>> Begin Records for the task

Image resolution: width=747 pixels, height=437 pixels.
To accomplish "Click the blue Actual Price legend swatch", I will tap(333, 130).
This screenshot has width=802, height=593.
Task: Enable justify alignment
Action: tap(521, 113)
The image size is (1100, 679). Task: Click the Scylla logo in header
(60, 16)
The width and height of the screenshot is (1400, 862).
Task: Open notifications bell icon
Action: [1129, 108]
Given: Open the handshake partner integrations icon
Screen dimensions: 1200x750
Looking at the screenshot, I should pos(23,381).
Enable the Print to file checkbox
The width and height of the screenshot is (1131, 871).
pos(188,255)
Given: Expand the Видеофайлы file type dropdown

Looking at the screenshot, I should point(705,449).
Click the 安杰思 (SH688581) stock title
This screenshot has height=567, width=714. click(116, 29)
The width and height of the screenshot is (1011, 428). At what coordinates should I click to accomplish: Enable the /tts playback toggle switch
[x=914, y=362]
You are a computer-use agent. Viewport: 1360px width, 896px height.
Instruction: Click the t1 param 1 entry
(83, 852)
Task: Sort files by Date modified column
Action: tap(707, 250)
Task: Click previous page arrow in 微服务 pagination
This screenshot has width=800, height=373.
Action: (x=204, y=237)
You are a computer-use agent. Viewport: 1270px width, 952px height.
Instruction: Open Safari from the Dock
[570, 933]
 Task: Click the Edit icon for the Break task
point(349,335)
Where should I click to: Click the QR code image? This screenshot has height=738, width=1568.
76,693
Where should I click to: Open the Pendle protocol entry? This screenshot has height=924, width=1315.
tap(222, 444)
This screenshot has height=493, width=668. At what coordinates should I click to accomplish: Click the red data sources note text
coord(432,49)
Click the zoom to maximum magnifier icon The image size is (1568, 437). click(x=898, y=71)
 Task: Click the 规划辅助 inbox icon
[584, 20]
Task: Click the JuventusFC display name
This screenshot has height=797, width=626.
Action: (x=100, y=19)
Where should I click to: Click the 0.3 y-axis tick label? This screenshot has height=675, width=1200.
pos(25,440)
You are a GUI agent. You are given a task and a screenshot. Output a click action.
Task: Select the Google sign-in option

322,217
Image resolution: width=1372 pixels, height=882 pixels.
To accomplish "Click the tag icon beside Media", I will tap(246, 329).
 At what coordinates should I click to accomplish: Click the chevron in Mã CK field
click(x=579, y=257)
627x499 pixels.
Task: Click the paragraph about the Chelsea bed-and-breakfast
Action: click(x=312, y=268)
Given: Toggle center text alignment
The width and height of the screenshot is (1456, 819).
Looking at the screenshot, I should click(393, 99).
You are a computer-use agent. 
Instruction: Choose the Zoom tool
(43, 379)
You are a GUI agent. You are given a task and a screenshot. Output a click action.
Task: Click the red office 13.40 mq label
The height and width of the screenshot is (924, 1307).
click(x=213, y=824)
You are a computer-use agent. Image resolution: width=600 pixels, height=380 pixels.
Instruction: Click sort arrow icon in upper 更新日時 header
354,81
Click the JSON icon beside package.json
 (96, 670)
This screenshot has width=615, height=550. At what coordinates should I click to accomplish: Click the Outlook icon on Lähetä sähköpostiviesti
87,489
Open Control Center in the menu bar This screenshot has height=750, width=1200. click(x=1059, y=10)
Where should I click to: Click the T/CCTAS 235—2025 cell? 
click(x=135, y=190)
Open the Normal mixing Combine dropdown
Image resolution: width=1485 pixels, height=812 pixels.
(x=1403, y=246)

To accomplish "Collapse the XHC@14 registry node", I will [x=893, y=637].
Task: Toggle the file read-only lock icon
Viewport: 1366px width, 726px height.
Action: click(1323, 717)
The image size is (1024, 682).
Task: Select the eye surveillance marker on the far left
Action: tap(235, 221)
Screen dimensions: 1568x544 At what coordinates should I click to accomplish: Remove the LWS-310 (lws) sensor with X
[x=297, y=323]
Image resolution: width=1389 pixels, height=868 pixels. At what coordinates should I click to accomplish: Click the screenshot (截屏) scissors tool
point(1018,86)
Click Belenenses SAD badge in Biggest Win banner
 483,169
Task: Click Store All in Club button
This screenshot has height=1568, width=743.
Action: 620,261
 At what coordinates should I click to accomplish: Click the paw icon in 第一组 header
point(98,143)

>> End Records for the task

▶ **Task to complete**
Find every line in the entries above that contains the word "resolution", and copy each of those lines in full.

▶ **Response to this exercise**
Image resolution: width=747 pixels, height=437 pixels.
Image resolution: width=1372 pixels, height=882 pixels.
You are a computer-use agent. Image resolution: width=600 pixels, height=380 pixels.
Image resolution: width=1485 pixels, height=812 pixels.
Image resolution: width=1389 pixels, height=868 pixels. At what coordinates should I click to accomplish: Click the screenshot (截屏) scissors tool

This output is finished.